NUTLEY, NJ — Hackensack Meridian Health and Seton Hall University have announced that the Hackensack Meridian School of Medicine has been established as an independent medical school. This is a major milestone for the three-year-old school that offers a three-year path to residency, partners students with underserved communities and strives to keep more physicians in New Jersey.
“We are extremely proud of the journey we have taken to create an independent medical school,” said Robert Garrett, CEO of Hackensack Meridian Health. “We have worked closely with our partner Seton Hall University to establish a school that will lead the nation in medical education, as well as create a physician workforce highly trained to excel in a new state of health care.”
Hackensack Meridian Health partnered with Seton Hall University and opened the school on the Nutley-Clifton campus on Route 3 three years ago. The agreement was restructured in 2018, in which Hackensack Meridian assumed complete financial responsibility for the school and both parties determined a date for the school’s independence.
“Our vision — which we believe is achievable — is that all citizens within the state of New Jersey — and eventually across the nation — deserve the same level of health outcomes regardless of race or socioeconomic status,” said Dr. Bonita Stanton, the school’s founding dean. “The entire curriculum is built around this vision.”
“I am confident our Interprofessional Health Sciences campus — and the alliance that supports it — will play a major role in creating a safer and healthier world for everyone. We remain focused on enhanced team-based approaches to medical and health education. These approaches will continue to serve our nursing and health and medical science students, as well as Seton Hall undergraduates who dream of studying at a world-class medical school,” Seton Hall University President Joseph Nyre said.

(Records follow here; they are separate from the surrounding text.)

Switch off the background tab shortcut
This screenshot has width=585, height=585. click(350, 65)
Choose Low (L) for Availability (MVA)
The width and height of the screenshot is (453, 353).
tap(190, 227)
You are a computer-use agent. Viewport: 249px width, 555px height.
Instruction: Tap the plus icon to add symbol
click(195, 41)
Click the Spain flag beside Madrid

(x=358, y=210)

Beyond sharing facilities, the Hackensack Meridian and Seton Hall communities remain strategic academic partners and have interdisciplinary connections. Together, they train students for treating opioid addiction supported by an innovative U.S. Department of Health and Human Services’ Substance Abuse and Mental Health Services grant program, which allows students at the School of Medicine, the Seton Hall School of Health and Medical Sciences, and the Seton Hall College of Nursing to receive certifications to eventually prescribe drugs to treat opioid addiction. The three schools also collaborate on a successful Interprofessional Health Sciences Research Seminar Series at the campus, which cultivates a collaborative research environment promoting scholarly discourse, skill-building and mentoring for faculty, staff and students.

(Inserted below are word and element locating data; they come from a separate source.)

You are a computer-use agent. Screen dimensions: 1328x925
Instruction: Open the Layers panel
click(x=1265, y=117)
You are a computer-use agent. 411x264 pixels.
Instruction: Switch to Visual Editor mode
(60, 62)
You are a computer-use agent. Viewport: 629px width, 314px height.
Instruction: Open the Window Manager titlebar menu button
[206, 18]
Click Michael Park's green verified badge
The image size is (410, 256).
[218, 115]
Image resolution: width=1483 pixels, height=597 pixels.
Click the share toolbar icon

The School of Medicine’s inaugural class in 2018 included 60 students, and the 2019 class admitted 90 students. Another 123 students are beginning their medical education this July. In each of the last two classes, the medical students were picked from a pool of more than 5,000 applicants.

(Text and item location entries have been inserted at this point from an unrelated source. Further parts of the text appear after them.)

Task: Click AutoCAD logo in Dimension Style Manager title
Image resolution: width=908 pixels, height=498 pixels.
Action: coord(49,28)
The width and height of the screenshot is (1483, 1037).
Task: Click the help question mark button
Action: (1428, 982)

The school’s innovative approach includes interdisciplinary learning, the opportunity for a three-year path to residency, an optional fourth year which offers combined master’s degree or graduate certificate programs, and the human dimension course. This immersive community-based experience links pairs of students to families in the community, with a focus on four domains of health: social, environmental, psychological and medical. Throughout their stay at the School of Medicine, students in the human dimension course follow the health trajectories of individuals and families, in locations including Hackensack, Garfield, Paterson, Passaic, Bloomfield, Clifton, Nutley, Union City and West New York. Through experiences in the family’s home, community and health care settings, students come to understand the role of community and context in health and well-being, as well as the role of the physician in maintaining health.
The school also aims to diversify New Jersey’s next generation of physicians. Nearly half of the class is female, and students speak 33 different languages. Half of the class identifies as persons of color, and more than a quarter are from groups categorized as under-represented in medicine.
“We value the cooperation and collaboration on this campus, and we look forward to continuing it into the future,” Stanton said. “We thank Seton Hall for their assistance in getting our start, and we will find ways to work together heading forward.”